Excerpt:
Dr Chad Dechow – The Dairy Cow: Beyond Mass Production
As dairy farmers struggle to make ends meet, economic efficiency often forces the health and wellbeing of cattle to take a back seat. Dr Chad Dechow and his team at Pennsylvania State University have set about tackling this problem, providing a means for producing healthy, fertile cows, without compromising on productivity.
As the global human population continues to soar and multinational economics drive our societies, dairy farming is witnessing an era of tremendous growth and change. An increased demand for dairy products coupled with tight financial margins has resulted in the large-scale expansion and intensification of the farming industry. That quaint, family farm you used to visit at the bottom of the village is struggling to stay in business, as we make way for high-yield, intensive production systems – with each cow representing a single cog in this vast network of mass-production.
Cattle farmers across the globe strive to stay on top, encouraging their herds to metamorphose through selective breeding to achieve the highest productive efficiencies of milk, fat, and protein. ‘We have made a lot of changes to dairy cows over the last half-century – milk production levels have doubled for instance, largely because of genetic change,’ says Dr Chad Dechow of Pennsylvania State University. ‘This has many benefits as we are able to feed a growing population more efficiently.’
However, with this emphasis on improving economic efficiency, breeders weren’t always encouraged to select traits relating to the health and fertility of cattle. Although some anticipated adverse effects on cattle fitness and mortality, a look back at historic trends can be eye opening. Since selective breeding accelerated with the widespread adoption of artificial insemination in the 1970s, declines in cattle health and fertility, with increasing incidences of premature death and lameness, have been observed. Not all, or even most, unfavourable trends are due to genetic changes in our cows.

Using the information:
**A)** Answer each question from the dairy cow article.
(i) At which university does Dr Chad Dechow work?
(ii) How have milk production levels changed over the last half-century?
(iii) What practice's widespread adoption in the 1970s accelerated selective breeding?
**B)** Transcribe the stretch of the dairy cow article from "As the global" through "network of mass-production.".
Rely only on the dairy cow article for what comes next.

Dataset content:
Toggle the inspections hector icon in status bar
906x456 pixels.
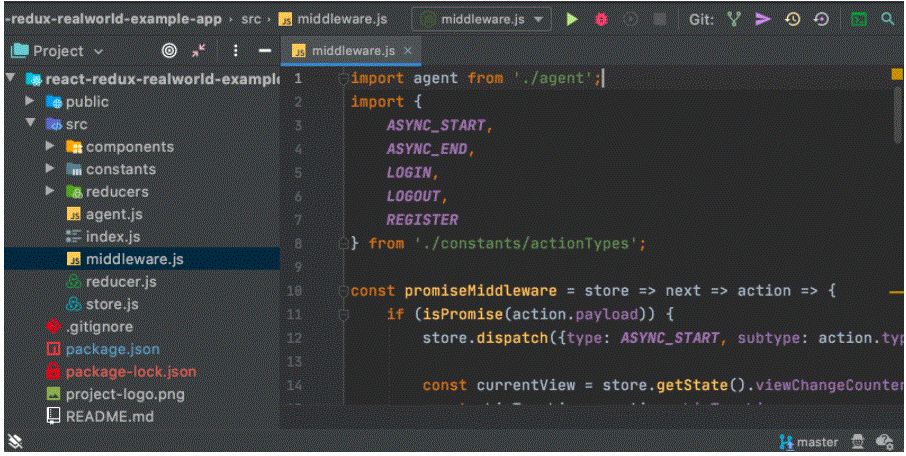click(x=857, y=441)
==
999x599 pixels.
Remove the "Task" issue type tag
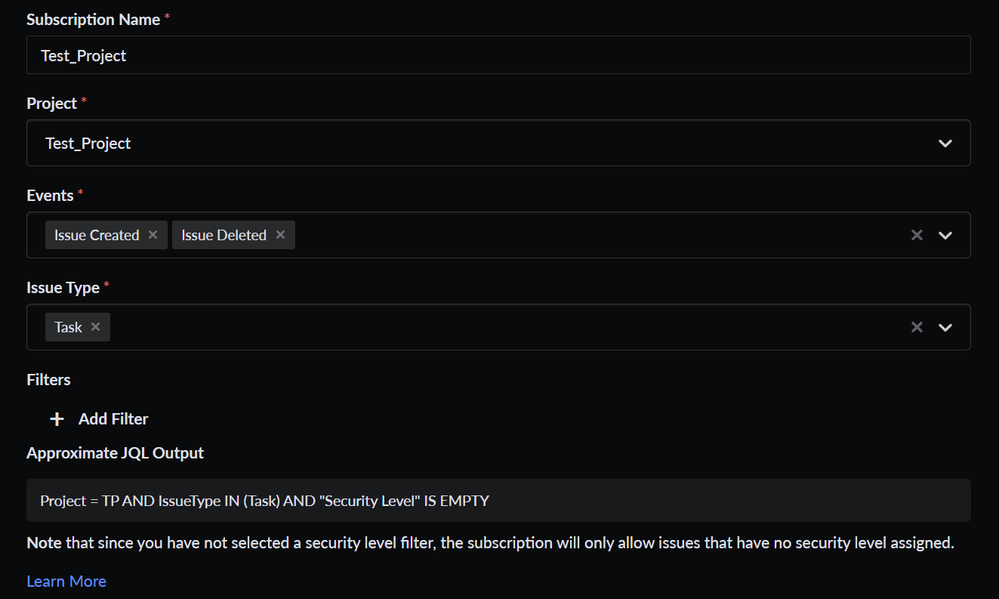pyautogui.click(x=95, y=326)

Answers given:
**A)**
(i) Pennsylvania State University
(ii) They have doubled.
(iii) Artificial insemination

**B)**
As the global human population continues to soar and multinational economics drive our societies, dairy farming is witnessing an era of tremendous growth and change. An increased demand for dairy products coupled with tight financial margins has resulted in the large-scale expansion and intensification of the farming industry. That quaint, family farm you used to visit at the bottom of the village is struggling to stay in business, as we make way for high-yield, intensive production systems – with each cow representing a single cog in this vast network of mass-production.